Title Caricature of an Old Man's Head
Material and technique Black chalk, pen and brown ink
Object type
Drawing > Two-dimensional object > Art object
Location This object is in storage
Dimensions Height 146 mm
Width 95 mm
Artists Copy after: Leonardo da Vinci
Maker: Anoniem
Accession number I 494 (PK)
Credits Loan Stichting Museum Boijmans Van Beuningen (former Koenigs collection), 1940
Department Drawings & Prints
Acquisition date 1940
Creation date in circa 1500-1600
Watermark none (vV, 6P)
Collector Collector / Franz Koenigs
Mark F.W. Koenigs (L.1023a on the removed backing sheet)
Provenance Franz W. Koenigs (1881-1941, L.1023a), Haarlem, acquired in 1930 (School of Leonardo da Vinci); D.G. van Beuningen (1877-1955), Rotterdam, acquired with the Koenigs Collection in 1940 and donated to Stichting Museum Boijmans Van Beuningen
Exhibitions Rotterdam (Kunsthal) 1995-1996, p. 206; Rotterdam (Rondom Raphael) 1997 (no cat)
Research Show research Italian Drawings 1400-1600
Literature Pedretti/Trutty-Coohill 1993, pp. 42 (under no. 8), 97 (under vol. II, no. 17); Rotterdam (Kunsthal) 1995-1996, p. 206
Material
Object
Geographical origin Italy > Southern Europe > Europe

Entry catalogue Italian Drawings 1400-1600

Author: Michael Kwakkelstein

This drawing is a copy after a red chalk drawing by Leonardo da Vinci now in Rome.[1] The scale of the figure corresponds exactly with that of the figure depicted in the original, except that the Rotterdam sheet is of reduced dimensions (the sheet in Rome measures 182 x 105 mm). The copyist omitted Leonardo’s left-handed shading of the figure, focusing his attention instead on copying the figure’s outlines. As well as choosing not to employ red chalk, the artist reinforced his black chalk drawing with pen and ink.

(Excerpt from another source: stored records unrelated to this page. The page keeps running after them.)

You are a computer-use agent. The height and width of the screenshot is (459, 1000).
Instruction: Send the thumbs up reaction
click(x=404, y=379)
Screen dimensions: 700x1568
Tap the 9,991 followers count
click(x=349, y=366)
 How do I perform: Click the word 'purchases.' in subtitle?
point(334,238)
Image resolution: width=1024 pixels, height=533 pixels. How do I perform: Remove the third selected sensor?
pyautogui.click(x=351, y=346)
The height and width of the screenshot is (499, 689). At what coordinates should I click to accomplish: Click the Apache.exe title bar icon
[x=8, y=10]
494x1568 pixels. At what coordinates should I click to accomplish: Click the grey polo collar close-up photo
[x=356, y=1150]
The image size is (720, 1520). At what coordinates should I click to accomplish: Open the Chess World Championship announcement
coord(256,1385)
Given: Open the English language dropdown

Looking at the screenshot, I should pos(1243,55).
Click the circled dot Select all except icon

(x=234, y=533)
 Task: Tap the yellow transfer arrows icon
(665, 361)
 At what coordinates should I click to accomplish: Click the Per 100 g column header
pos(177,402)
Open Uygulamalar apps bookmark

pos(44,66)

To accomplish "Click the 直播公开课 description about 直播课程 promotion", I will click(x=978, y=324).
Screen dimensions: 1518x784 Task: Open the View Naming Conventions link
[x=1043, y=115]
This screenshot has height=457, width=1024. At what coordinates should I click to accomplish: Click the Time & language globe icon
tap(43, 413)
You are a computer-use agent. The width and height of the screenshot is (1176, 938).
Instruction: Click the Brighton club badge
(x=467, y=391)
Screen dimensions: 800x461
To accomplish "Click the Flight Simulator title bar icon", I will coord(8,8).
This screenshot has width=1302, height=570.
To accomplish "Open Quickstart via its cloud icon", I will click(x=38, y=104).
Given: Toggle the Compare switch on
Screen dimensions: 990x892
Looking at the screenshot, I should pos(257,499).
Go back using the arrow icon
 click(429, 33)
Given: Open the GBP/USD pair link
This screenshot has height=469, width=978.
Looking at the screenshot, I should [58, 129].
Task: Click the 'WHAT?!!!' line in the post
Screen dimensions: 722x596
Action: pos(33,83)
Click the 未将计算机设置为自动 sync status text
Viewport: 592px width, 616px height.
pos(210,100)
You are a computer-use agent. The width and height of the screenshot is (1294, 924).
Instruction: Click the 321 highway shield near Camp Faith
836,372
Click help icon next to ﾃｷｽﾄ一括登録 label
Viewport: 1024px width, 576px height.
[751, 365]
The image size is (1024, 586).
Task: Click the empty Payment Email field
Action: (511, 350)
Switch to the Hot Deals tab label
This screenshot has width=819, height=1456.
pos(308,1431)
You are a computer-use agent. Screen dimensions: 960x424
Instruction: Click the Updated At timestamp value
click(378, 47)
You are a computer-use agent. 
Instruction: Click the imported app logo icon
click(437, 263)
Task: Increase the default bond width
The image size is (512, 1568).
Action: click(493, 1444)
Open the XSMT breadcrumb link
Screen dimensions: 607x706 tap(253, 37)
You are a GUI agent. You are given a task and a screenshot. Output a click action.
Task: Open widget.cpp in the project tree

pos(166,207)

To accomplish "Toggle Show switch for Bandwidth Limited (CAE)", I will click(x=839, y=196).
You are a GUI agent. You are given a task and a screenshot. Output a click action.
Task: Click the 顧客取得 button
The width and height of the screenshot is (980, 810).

The early provenance of Leonardo’s drawing in Rome is unknown, making it difficult to establish where and when the copyist could have had access to it. According to the Milanese painter and author of writings on art, Giovan Paolo Lomazzo (1538-1592), the Milanese painter Aurelio Luini (c.1530-1593) owned a libricciuolo (little book) of over fifty drawings in red chalk by Leonardo depicting ‘dissimilar old men and laughing rude men and women’.[2] The modest dimensions of the sheet in Rome and the fact that it has a drawing in red chalk on the verso, depicting the bust of a bald man with a monstrous face in profile to the left, suggest that it might have belonged to Luini’s libricciuolo. Another copy of the drawing in Rome belongs to a group of 104 sheets with faithful copies, executed in black chalk, after Leonardo’s drawings of the busts of old men and women with grotesque heads.[3] That the artist of these copies had access to the sheet now in Rome is shown by the fact that he also copied the drawing on its verso.[4] Following Luini’s death in 1593, the libbriciuolo was dismantled and the drawings were dispersed. The sheer quantity of extant copies after Leonardo’s celebrated drawings of ‘teste bizarre’ (bizarre heads, as they were described by Vasari) supports the assumption that they originated as a pupil’s drawing exercise, which seems to have also been the purpose of the Rotterdam drawing.[5]

Footnotes

[1] Rome, Istituto Nazionale per la Grafica, inv. D-FN4r; Bambach in: Paris 2003, no. 59 (184 x 108 mm); Kwakkelstein in: Haarlem 2018, no. 61.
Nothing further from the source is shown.